Monde
Washington resserre l’étau sur Caracas par des sanctions et une saisie en mer


Le gouvernement américain frappe de nouvelles cibles proches du pouvoir vénézuélien et s’empare d’un pétrolier. Le président Maduro dénonce un acte de « piraterie » et reçoit le soutien de Moscou.
L’administration américaine a durci sa pression sur le Venezuela ce jeudi en annonçant un train de sanctions économiques et en confirmant la saisie d’un navire pétrolier en mer des Caraïbes.

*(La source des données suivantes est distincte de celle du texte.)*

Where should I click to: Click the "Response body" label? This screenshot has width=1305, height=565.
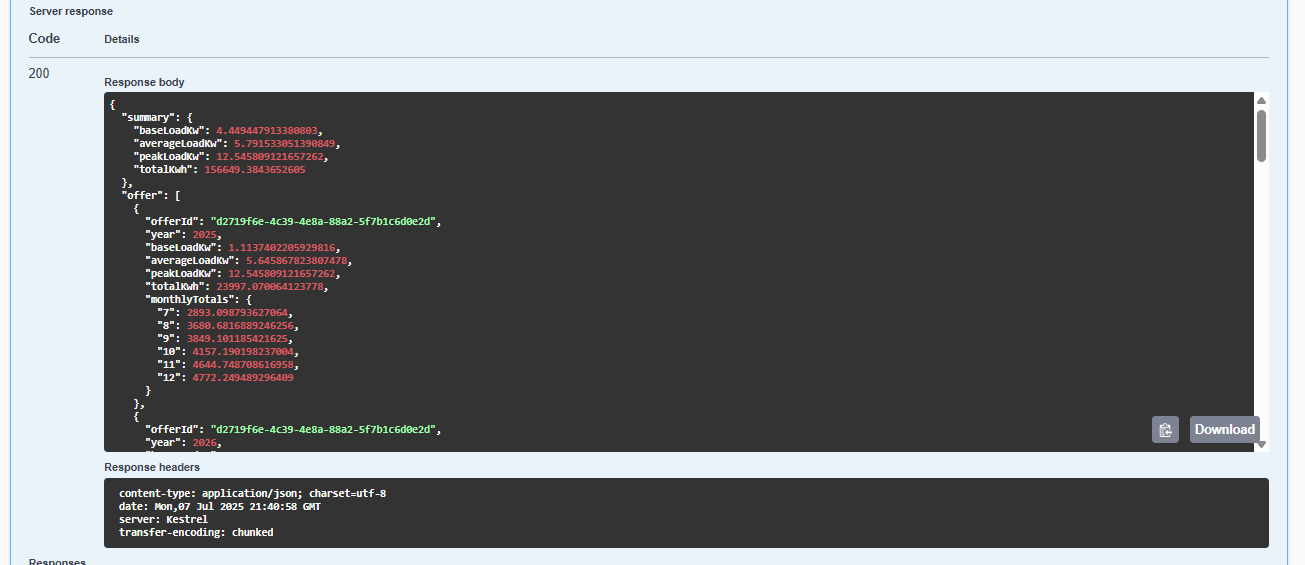click(144, 82)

Ces mesures ciblent directement l’entourage du président Nicolas Maduro et les circuits d’exportation d’hydrocarbures, principale ressource du pays.

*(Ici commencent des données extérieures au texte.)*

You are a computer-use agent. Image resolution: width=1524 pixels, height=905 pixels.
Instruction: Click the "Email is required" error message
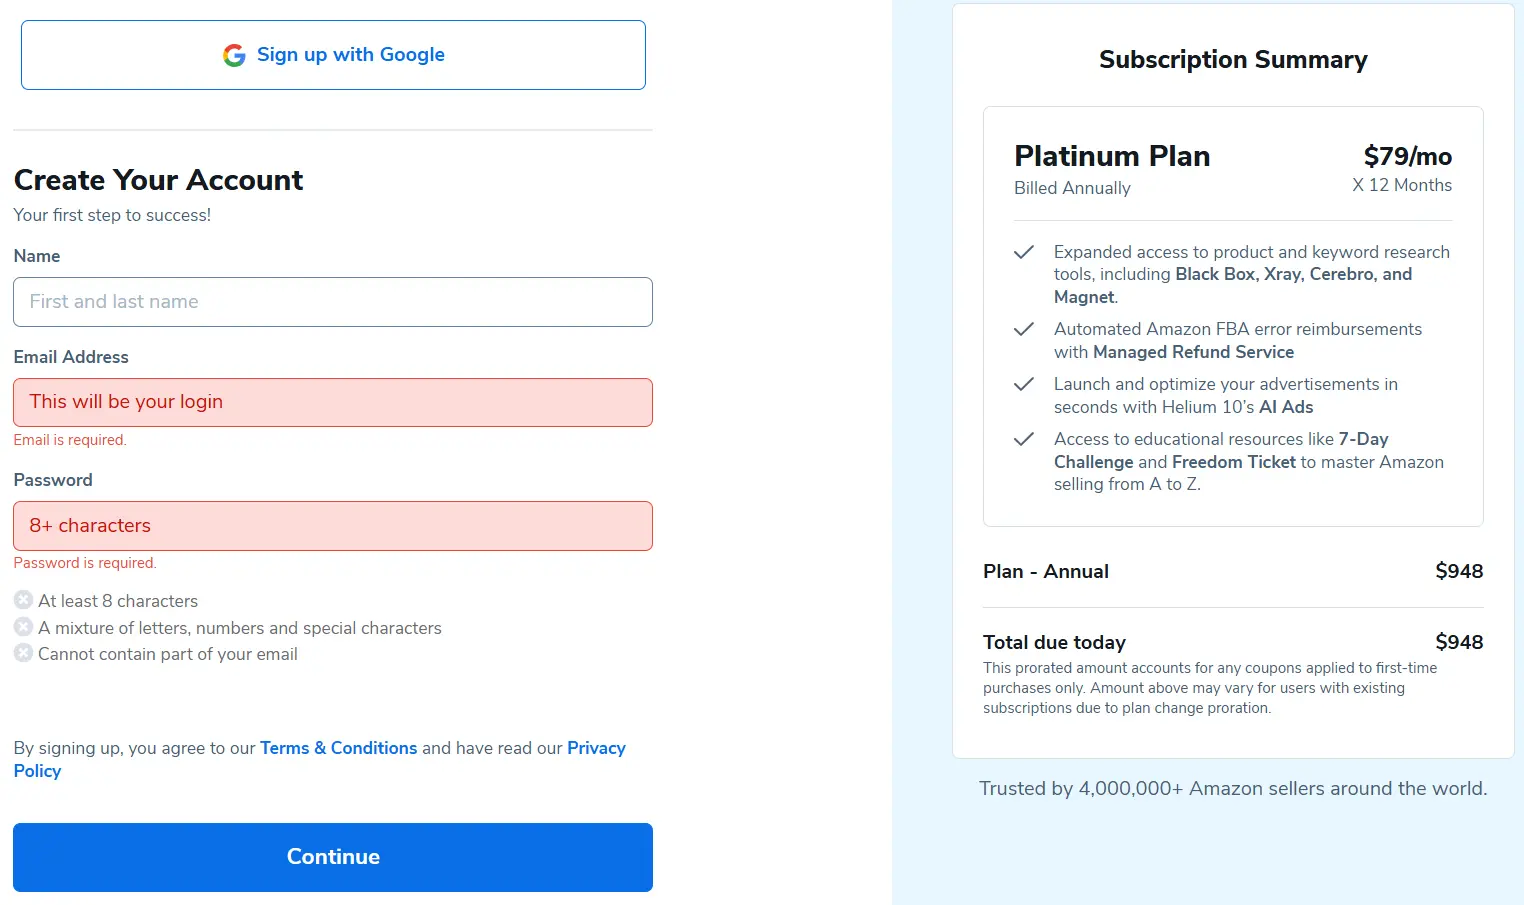pos(70,439)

Le département du Trésor a gelé les avoirs et interdit toute transaction avec trois neveux de l’épouse du chef de l’État, un homme d’affaires panaméen et six compagnies maritimes. Ces entités sont accusées de participer à un trafic de stupéfiants ou de faciliter les ventes de pétrole vénézuélien, contournant l’embargo décrété par Washington en 2019.
Cette annonce fait suite à l’arraisonnement, la veille, du pétrolier Skipper par les forces américaines. Selon les autorités des États-Unis, le navire transportait du brut issu du Venezuela et de l’Iran à destination de Cuba. Une opération militaire filmée et diffusée publiquement, montrant des soldats prenant le contrôle du bâtiment depuis un hélicoptère.
Le président vénézuélien a vivement réagi lors d’une allocution télévisée, qualifiant cet acte de « piraterie maritime criminelle ». Il a assuré que Caracas engagerait les procédures juridiques et diplomatiques nécessaires, soulignant que la cargaison, évaluée à près de deux millions de barils, avait été préalablement payée.
La Maison Blanche justifie cette action par sa détermination à ne pas laisser des « régimes voyous » profiter du commerce illicite d’hydrocarbures, dont les revenus, selon elle, alimenteraient le narcoterrorisme. La porte-parole de l’exécutif américain a reconnu que la saisie de la cargaison soulevait des questions légales, tout en affirmant l’intention des États-Unis de s’en emparer.
Cette escalade intervient dans un contexte de renforcement militaire américain dans la région depuis plusieurs mois. Elle marque une étape nouvelle dans la stratégie de pression maximale visant à priver le gouvernement de Caracas de ses ressources financières. Le président brésilien Luiz Inacio Lula da Silva a déclaré avoir mis en garde son homologue américain contre tout risque de conflit en Amérique latine.
Le Kremlin a pour sa part indiqué que le président russe Vladimir Poutine avait exprimé son soutien à Nicolas Maduro lors d’un entretien téléphonique, réaffirmant sa solidarité face aux pressions extérieures. Aux États-Unis, l’opposition démocrate s’est dite préoccupée par cette intensification et ses possibles conséquences régionales.